• Compito assegnato a
Riporta in una tabella Markdown con le colonne "Indice" e "Voce" tutte le righe dell'elenco, da quella che contiene "Viewport: 1130px width, 600px" giù fino a quella che contiene "click(x=588, y=27)", estremi inclusi e righe vuote escluse. Lascia fuori le immagini.

• Blocco di testo
====================
Ad un mese dalla sua uscita, One Piece è sulla bocca di tutti.
Il live action di Netflix è una serie di otto episodi di circa 60 minuti ciascuno diretta da Matt Owens e Steven Maeda e che adatta il celebre manga di Eiichirō Oda, autore e mangaka dell’opera giapponese che ha il suo posto d’onore nell’immaginario collettivo anche in Italia.

Sia se tu sia in pari con i volumi del manga o delle puntate, sia se tu conosca a memoria solo la sigla di Giorgio Vanni e Cristina D’Avena, la ciurma dei Pirati di Cappello di Paglia è indimenticabile.

La serie è tutt’ora in Top 10 sulla piattaforma streaming ed è considerata un successo su molti fronti, mentre per altri c’è un margine di miglioramento, soprattutto se paragonato all’opera principale.

Nel proporvi questa recensione, sarebbe opportuno che facessimo tutti un passo indietro e ci “dimenticassimo” almeno per un momento la saga animata, per evitare anche paragoni ingiusti e soprattutto per rendere più “democratica” la fruizione della serie tv, che può essere gustata anche senza aver mai visto un episodio dell’anime.

Per citare il canale di recensioni CicaCix, “One Piece funziona sorprendentemente bene riuscendo a ottenere le cose veramente importanti – come un forte senso del luogo e sequenze d’azione che sembrano organiche – nel modo giusto”.
====================
• Compito assegnato b
Nel testo sul live action di One Piece, sostituisci "recensione" con "critica" e riscrivi tutto il passo da "La serie è tutt’ora" giù fino a "un episodio dell’anime.".
====================
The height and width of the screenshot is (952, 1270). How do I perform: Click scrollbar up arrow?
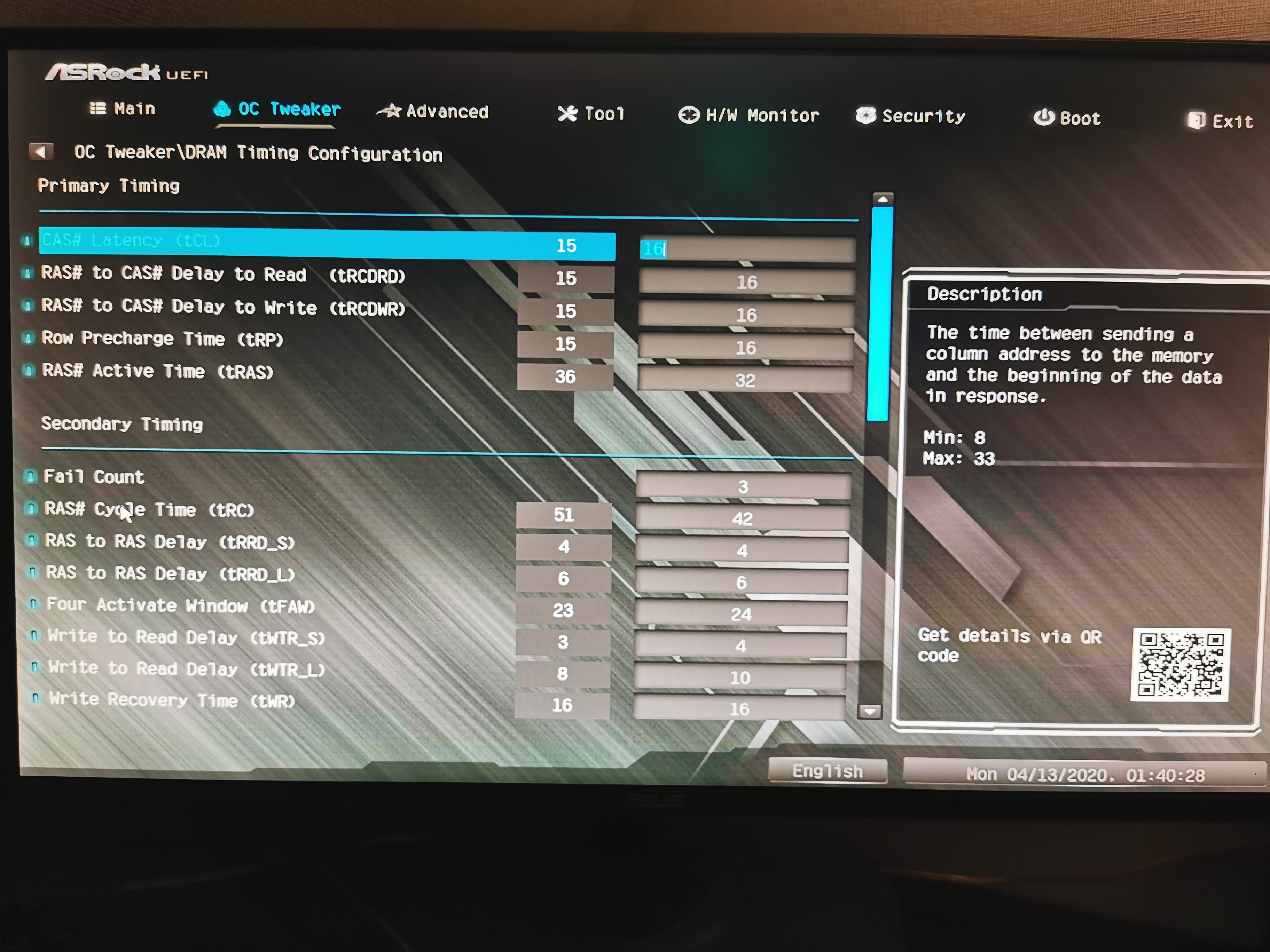883,199
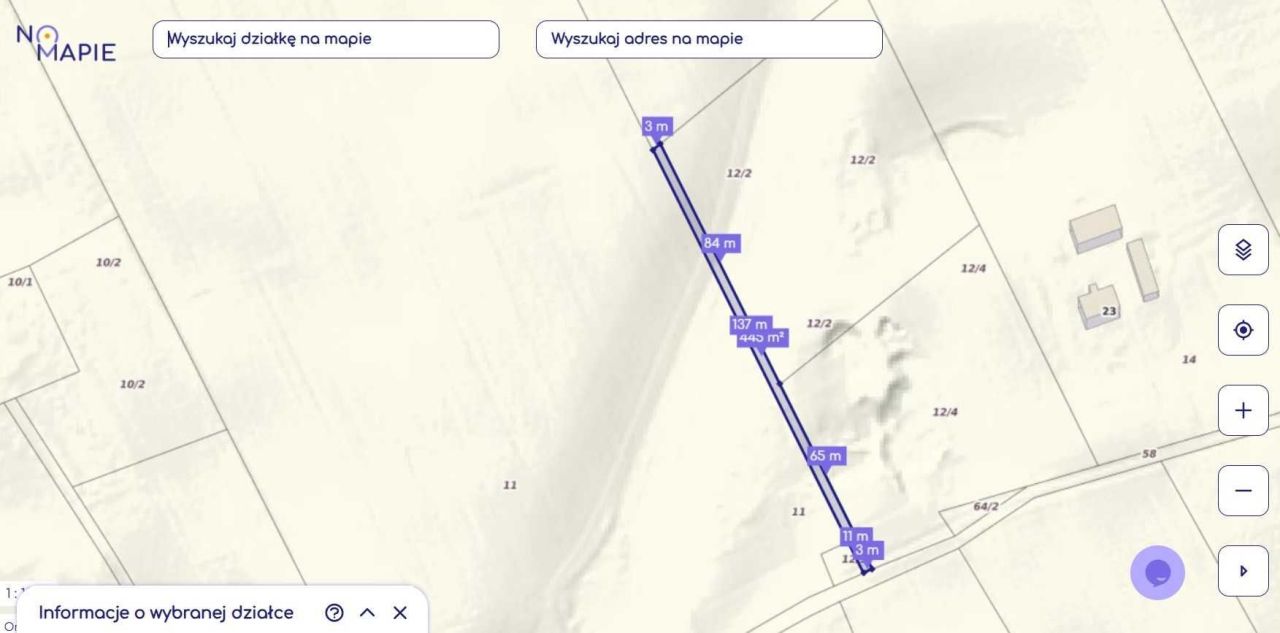
Task: Select the 84 m boundary length label
Action: (720, 243)
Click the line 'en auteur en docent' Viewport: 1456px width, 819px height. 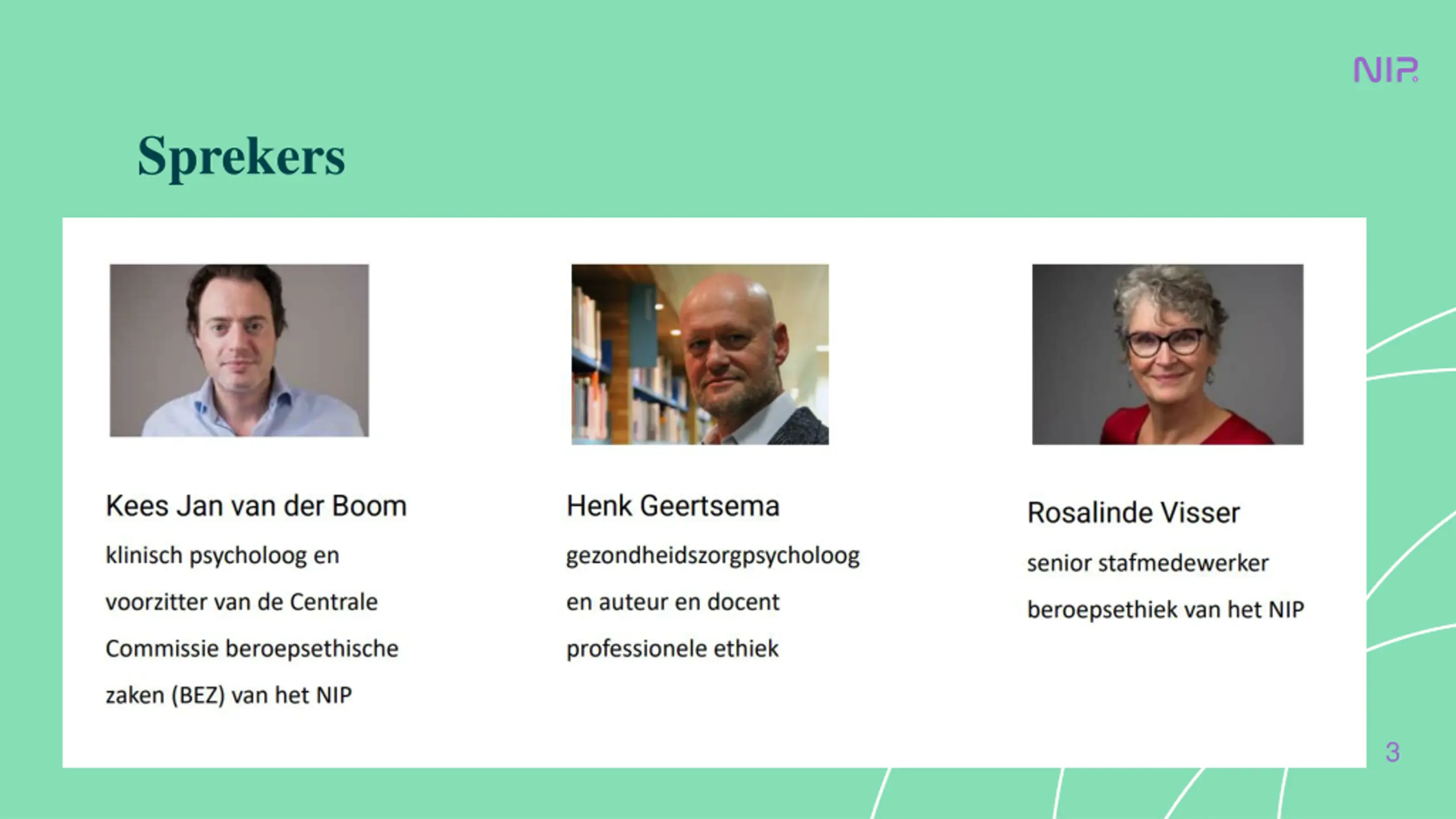pos(673,602)
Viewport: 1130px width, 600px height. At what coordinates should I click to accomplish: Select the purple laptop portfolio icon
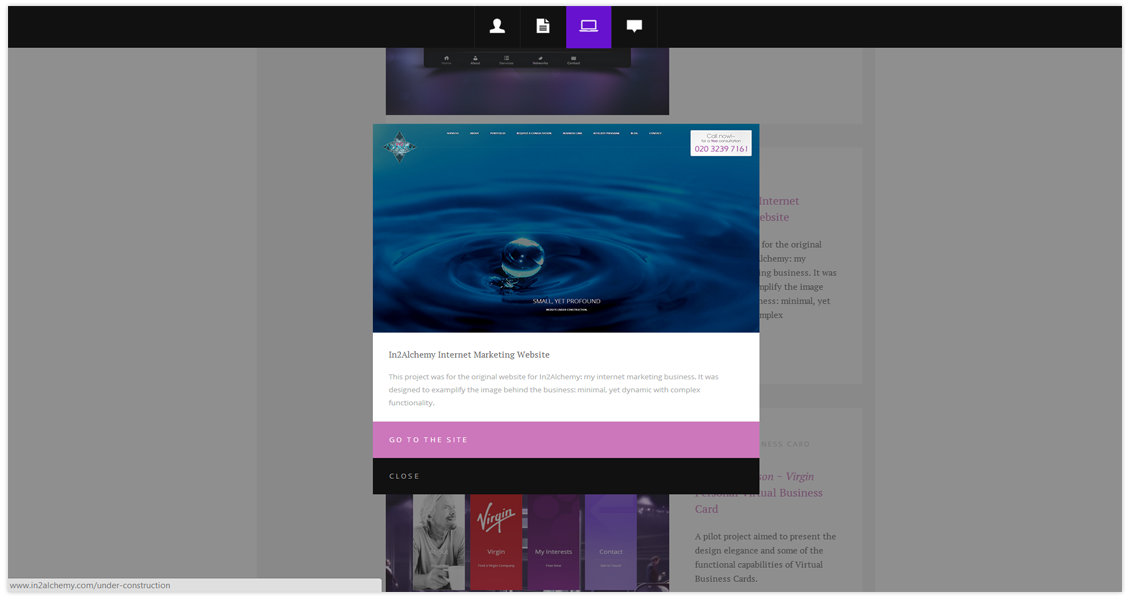click(x=588, y=27)
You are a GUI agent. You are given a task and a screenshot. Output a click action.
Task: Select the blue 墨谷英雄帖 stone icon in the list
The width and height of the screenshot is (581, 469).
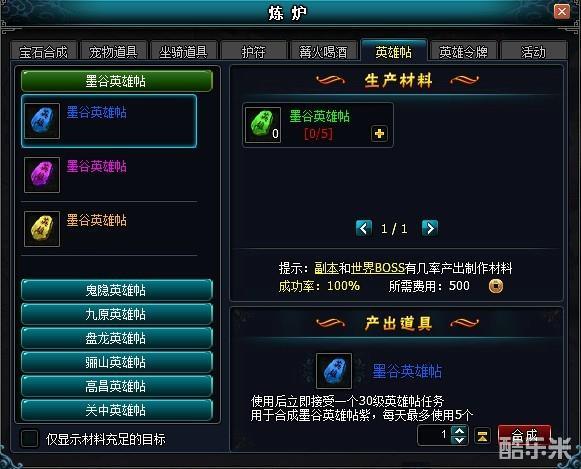pyautogui.click(x=42, y=121)
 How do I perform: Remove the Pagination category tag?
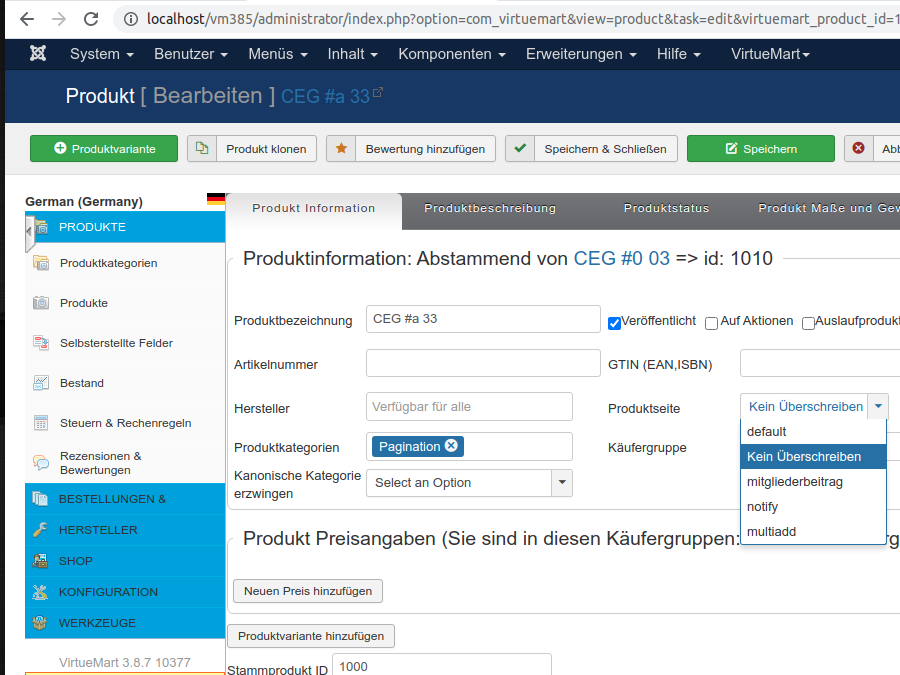(451, 446)
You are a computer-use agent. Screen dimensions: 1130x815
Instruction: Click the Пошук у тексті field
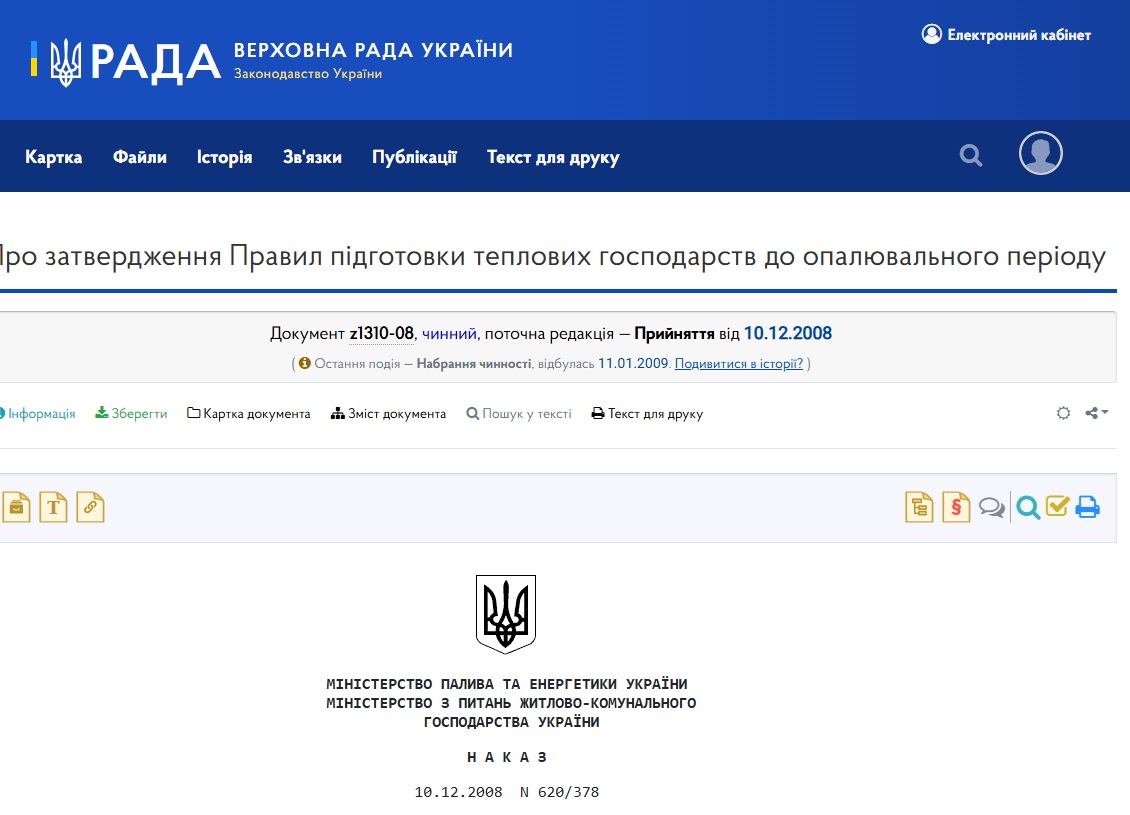click(x=519, y=413)
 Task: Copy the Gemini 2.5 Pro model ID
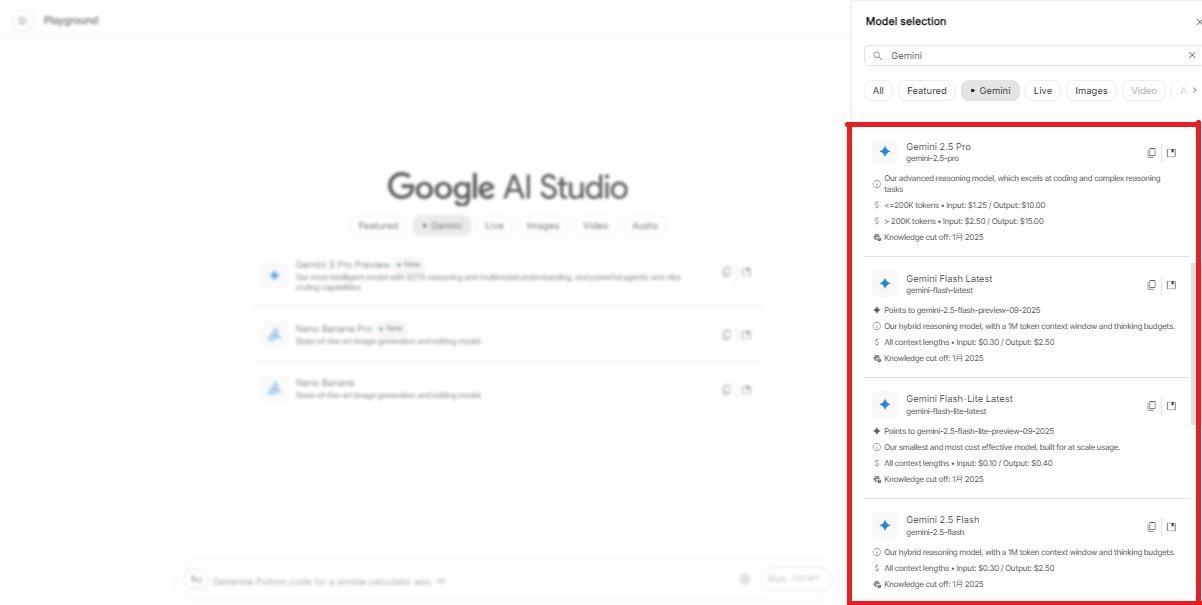coord(1151,153)
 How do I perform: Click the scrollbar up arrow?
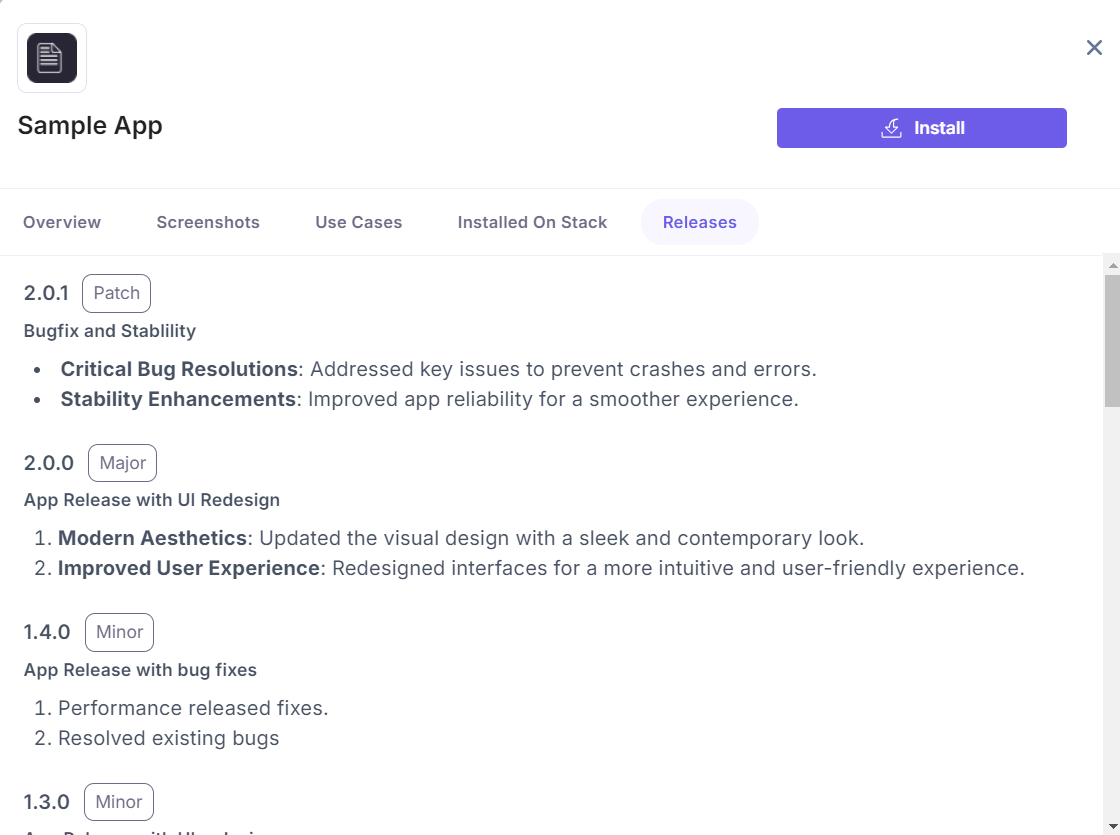coord(1111,264)
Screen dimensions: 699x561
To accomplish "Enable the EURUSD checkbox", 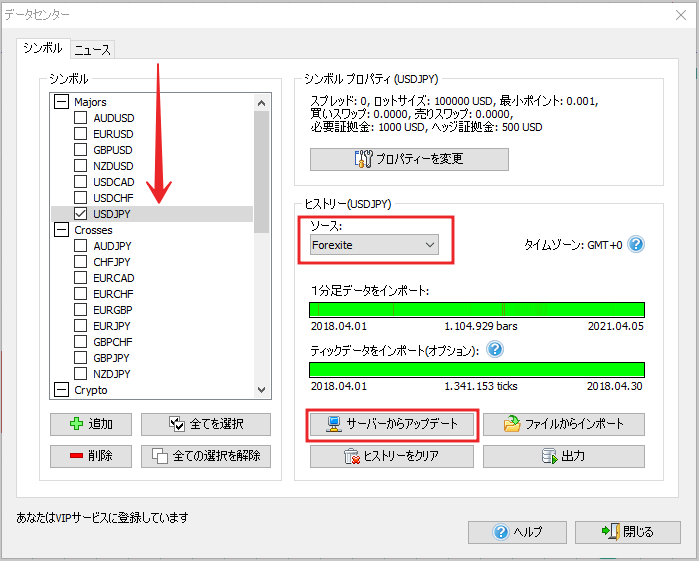I will point(80,134).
====================
• Soluzione esercizio a
| Indice | Voce |
|---|---|
| 1 | Viewport: 1130px width, 600px height. At what coordinates should I click to accomplish: Select the purple laptop portfolio icon |
| 2 | click(x=588, y=27) |

• Soluzione esercizio b
La serie è tutt’ora in Top 10 sulla piattaforma streaming ed è considerata un successo su molti fronti, mentre per altri c’è un margine di miglioramento, soprattutto se paragonato all’opera principale.

Nel proporvi questa critica, sarebbe opportuno che facessimo tutti un passo indietro e ci “dimenticassimo” almeno per un momento la saga animata, per evitare anche paragoni ingiusti e soprattutto per rendere più “democratica” la fruizione della serie tv, che può essere gustata anche senza aver mai visto un episodio dell’anime.